» **STATED TASK**
Locate every line in the listing below that contains the word "This" and copy each of those lines in full.

### EXTRACTED ENTRIES

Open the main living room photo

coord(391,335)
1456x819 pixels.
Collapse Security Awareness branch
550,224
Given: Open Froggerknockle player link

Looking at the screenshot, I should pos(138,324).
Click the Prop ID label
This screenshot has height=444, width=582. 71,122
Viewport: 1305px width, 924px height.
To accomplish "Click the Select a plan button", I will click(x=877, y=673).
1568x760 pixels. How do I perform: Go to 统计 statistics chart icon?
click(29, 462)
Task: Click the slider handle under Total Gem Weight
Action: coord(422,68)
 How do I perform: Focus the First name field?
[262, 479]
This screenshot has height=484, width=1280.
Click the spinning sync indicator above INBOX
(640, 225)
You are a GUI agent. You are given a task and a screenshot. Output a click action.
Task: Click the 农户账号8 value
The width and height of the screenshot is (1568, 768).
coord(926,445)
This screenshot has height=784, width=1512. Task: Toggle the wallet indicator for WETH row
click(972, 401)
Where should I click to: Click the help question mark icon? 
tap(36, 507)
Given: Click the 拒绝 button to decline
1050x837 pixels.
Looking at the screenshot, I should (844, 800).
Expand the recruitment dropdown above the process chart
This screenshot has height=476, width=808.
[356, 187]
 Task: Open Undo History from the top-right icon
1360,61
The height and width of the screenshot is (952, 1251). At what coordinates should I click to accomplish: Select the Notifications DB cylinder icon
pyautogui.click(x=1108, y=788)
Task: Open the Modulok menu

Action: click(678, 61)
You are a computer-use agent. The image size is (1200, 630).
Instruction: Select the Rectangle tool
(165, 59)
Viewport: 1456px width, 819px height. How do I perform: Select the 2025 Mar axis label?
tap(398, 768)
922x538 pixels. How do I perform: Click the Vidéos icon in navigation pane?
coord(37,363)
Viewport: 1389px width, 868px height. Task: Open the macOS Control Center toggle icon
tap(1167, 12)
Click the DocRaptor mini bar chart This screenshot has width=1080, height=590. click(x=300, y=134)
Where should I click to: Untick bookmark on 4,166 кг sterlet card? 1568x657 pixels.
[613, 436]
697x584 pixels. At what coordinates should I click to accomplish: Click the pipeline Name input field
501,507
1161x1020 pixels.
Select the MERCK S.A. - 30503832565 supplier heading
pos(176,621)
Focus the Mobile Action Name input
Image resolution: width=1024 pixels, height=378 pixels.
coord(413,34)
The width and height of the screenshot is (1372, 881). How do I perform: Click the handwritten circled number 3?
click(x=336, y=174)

######

» **EXERCISE ANSWER**
This screenshot has height=444, width=582. 71,122
This screenshot has height=484, width=1280.
This screenshot has height=784, width=1512. Task: Toggle the wallet indicator for WETH row
This screenshot has height=476, width=808.
Click the DocRaptor mini bar chart This screenshot has width=1080, height=590. click(x=300, y=134)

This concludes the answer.